Assessment of RCS-specific SNR and Loglikelihood Function in Detecting Low-observable Targets and Drones Illuminated by a Low Probability of Intercept Radar Operating in Littoral Regions
DOI:
https://doi.org/10.14738/tnc.94.10512Keywords:
Low-observable/Stealth Target, Radar Cross-section (RCS), Low Probability of Interception (LPI) Radar, Ultrawideband (UWB) Radar, Loglikelihood Function, Maximum Likelihood (ML) EstimationAbstract
The objective of this study is to deduce signal-to-noise ratio (SNR) based loglikelihood function involved in detecting low-observable targets (LoTs) including drones Illuminated by a low probability of intercept (LPI) radar operating in littoral regions. Detecting obscure targets and drones and tracking them in near-shore ambient require ascertaining signal-related track-scores determined as a function of radar cross section (RCS) of the target. The stochastic aspects of the RCS depend on non-kinetic features of radar echoes due to target-specific (geometry and material) characteristics; as well as, the associated radar signals signify randomly-implied, kinetic signatures inasmuch as, the spatial aspects of the targets fluctuate significantly as a result of random aspect-angle variations caused by self-maneuvering and/or by remote manipulations (as in drones). Hence, the resulting mean RCS value would decide the SNR and loglikelihood ratio (LR) of radar signals gathered from the echoes and relevant track-scores decide the performance capabilities of the radar.

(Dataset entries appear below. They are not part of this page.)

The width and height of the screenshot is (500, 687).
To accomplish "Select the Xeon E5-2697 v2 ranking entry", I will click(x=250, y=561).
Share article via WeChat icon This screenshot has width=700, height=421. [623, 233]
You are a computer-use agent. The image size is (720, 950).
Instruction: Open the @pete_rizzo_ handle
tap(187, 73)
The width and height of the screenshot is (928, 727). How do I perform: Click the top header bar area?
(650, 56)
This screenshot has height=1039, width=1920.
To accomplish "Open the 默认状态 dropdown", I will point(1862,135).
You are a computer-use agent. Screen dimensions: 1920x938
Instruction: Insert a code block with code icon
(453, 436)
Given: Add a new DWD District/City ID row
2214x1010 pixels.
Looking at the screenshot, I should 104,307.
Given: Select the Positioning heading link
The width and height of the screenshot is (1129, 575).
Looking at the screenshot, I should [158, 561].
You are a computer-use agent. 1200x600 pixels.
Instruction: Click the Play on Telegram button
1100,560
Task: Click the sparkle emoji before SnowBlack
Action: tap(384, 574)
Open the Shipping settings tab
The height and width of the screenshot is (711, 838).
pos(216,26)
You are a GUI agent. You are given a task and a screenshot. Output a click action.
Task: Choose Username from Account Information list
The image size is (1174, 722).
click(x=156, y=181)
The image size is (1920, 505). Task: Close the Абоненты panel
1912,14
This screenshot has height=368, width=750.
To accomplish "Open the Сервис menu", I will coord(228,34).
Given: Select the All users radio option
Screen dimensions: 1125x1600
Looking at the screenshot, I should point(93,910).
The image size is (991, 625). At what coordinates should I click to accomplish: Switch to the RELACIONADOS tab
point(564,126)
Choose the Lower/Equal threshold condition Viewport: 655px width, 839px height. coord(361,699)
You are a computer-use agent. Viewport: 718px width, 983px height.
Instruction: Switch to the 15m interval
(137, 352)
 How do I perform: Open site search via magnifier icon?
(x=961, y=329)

A specific study proposed here thereof refers to developing computationally- tractable algorithm(s) towards detecting and tracking hostile LoTs and/or drones flying at low altitudes over the sea (at a given range, R) in littoral regions by an LPI radar. Estimation of relevant detection-theoretic parameters and decide track-scores in terms of maximum likelihood (ML) estimates are presented and discussed.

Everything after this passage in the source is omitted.